Trix was totally up for this. “Yeah. Some rich guy’s lost a spooky old book and we have to take it away from the weird fuckers who’re hiding it.”
“Cool! Listen, you know any black private eyes?”
“Sure,” I said. “The agency I used to be with had a lot of black guys, a lot of Asian guys, you know?”
“Why ain’t they on the TV?”
“Beats the shit out of me.”
“Seriously, man. Every time I turn on the TV, it’s like Jones, Freelance Whitey. Because only middle-aged white guy detectives can fuck shit up, you know what I’m saying? And fucking Quincy, man. There ain’t nothing but white guys on that dude’s slab. What do they do with the black guys, burn ’em in piles round back?”

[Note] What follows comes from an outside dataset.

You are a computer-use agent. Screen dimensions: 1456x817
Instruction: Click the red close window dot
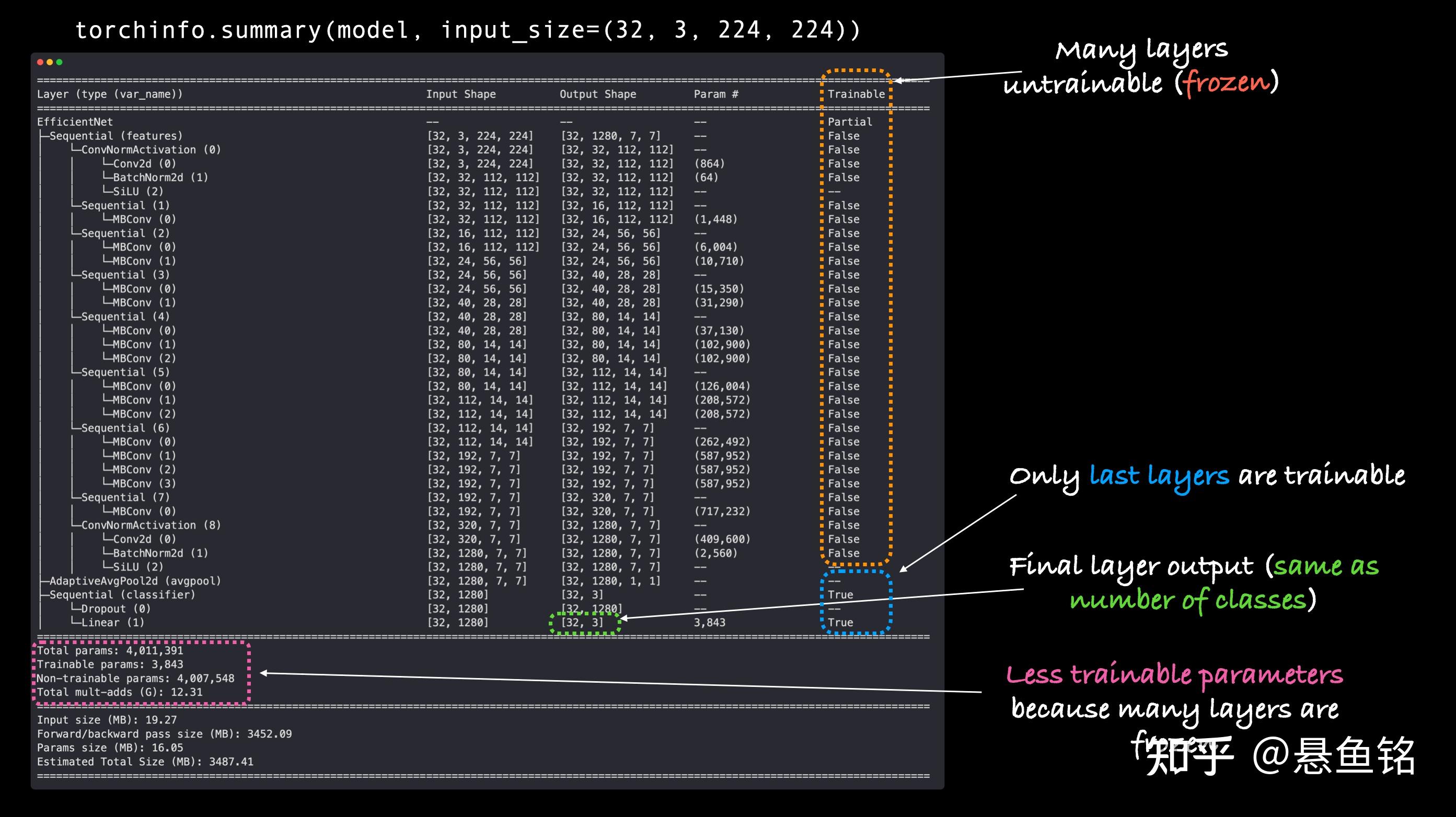pyautogui.click(x=40, y=62)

“Who’s Quincy?” said Trix.
As the cabbie stomped down on the accelerator, I swear I saw the view out the window start distorting.
“It don’t matter.” The cabbie smiled. “Helter Skelter come soon.”
“X’d from society.” Trix smiled knowingly.
“Hey! You one hot private eye!”
I made a whatthefuck face at Trix. “Charles Manson,” she said. “The X on his forehead. It’s a Manson thing. Showing their excision from mainstream society. Preparing for Helter Skelter, the race war between whites and blacks that the black people would win.”
“You know everything about goddamn Manson but you never heard of Quincy?”
“The thing about Helter Skelter, though, was that Manson considered African Americans to be inferior, and he and his Family would therefore rise from hiding after the war to take over from them. Manson hated black people.”
The cabbie laughed a big warm laugh. “Manson was a crazy motherfucker. That don’t mean Helter Skelter was a bad idea. I’m just telling his ass—he ain’t coming back to take over shit. And there’ll be some black private eyes on TV for damn sure.”